The 5 guiding principles
In this new phase, we want to share the set of guiding principles that we will use to guide both efforts. Not all these principles will be realizable from the start, but we believe that all are necessary over time to realize the promise of decentralized identities:
1. Secure, reliable, and trustworthy
My digital identity must be secure. It must not be easy to forge or hack. No one must be able to use it to impersonate me.
I must always have a way to access, use, and securely recover my digital identity.
I must have access to a detailed log of all the times I’ve used my digital identity, who I used it with, and what it was used for.
2. Privacy protecting and in my control
My digital identity is under my control. It must only be used with my consent and when I consent; I must know who will use it and how it will be used.
I must be able to review which elements of my digital identity are being requested and I must have the option to only disclose the specific information necessary to support the consented use.
My use of my digital identity must be private. No one, other than the party I explicitly share it with, should know I am using it without my consent.
My digital identity must not be able to be used to track me across unrelated services or applications without my consent.
I must have the freedom to switch between the devices and applications of my choosing to manage my digital identity, and never be locked in.
I must be able to delete all aspects of my digital identity and any associated data and log files from wherever I choose to store them.
3. Inclusive, fair, and easy to use
My digital identity must be usable, available, and accessible regardless of my race, ethnicity, abilities, gender, gender identity, sexual orientation, national origin, socio-economic status, or political status.
My digital identity must be easy to use and use universal design principles to make it useful for people with a wide variety of abilities.
4. Supervisable
I must be able to designate trusted friends or family members who can access my digital identity as needed if I become incapacitated or pass away.
If I am a child, my digital identity must support appropriate parental or custodial oversight and control.
5. Environmentally responsible
Creating and using my digital identity must be environmentally sustainable and not cause long-term environmental harm.

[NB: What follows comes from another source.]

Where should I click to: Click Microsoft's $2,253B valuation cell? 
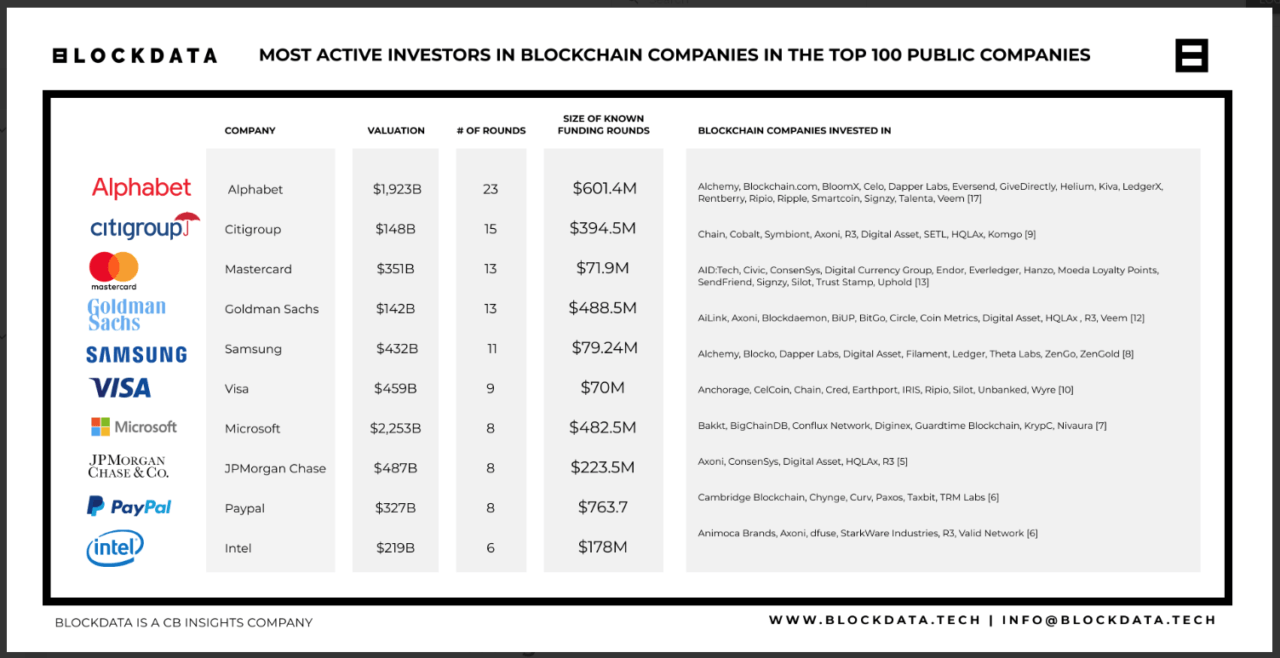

Microsoft’s commitments to the new digital identity system
In building and running this new system, we are also making an additional set of commitments we believe are critically important:
Legitimate and lawful: This new digital identity system must be legitimate and lawful. We will strive to assure it doesn’t encourage illegal activity, enable corruption, or expose people to undue risk or unlawful access. We will strive to ensure the technology doesn’t cause or exacerbate unjust or disparate impacts on systemically marginalized members of society.
Interoperable and accessible: We will strive to ensure technical and policy interoperability among domestic and international stakeholders, ease of use, broad inclusion, and equity of access. We will work to ensure the system works across modalities, including using it online, in person, and over the phone. We will build the system based on open, non-proprietary, and accessible standards to assure broad interoperability.
Safe: We will strive to place user safety and security at the center of our decentralized identity system design.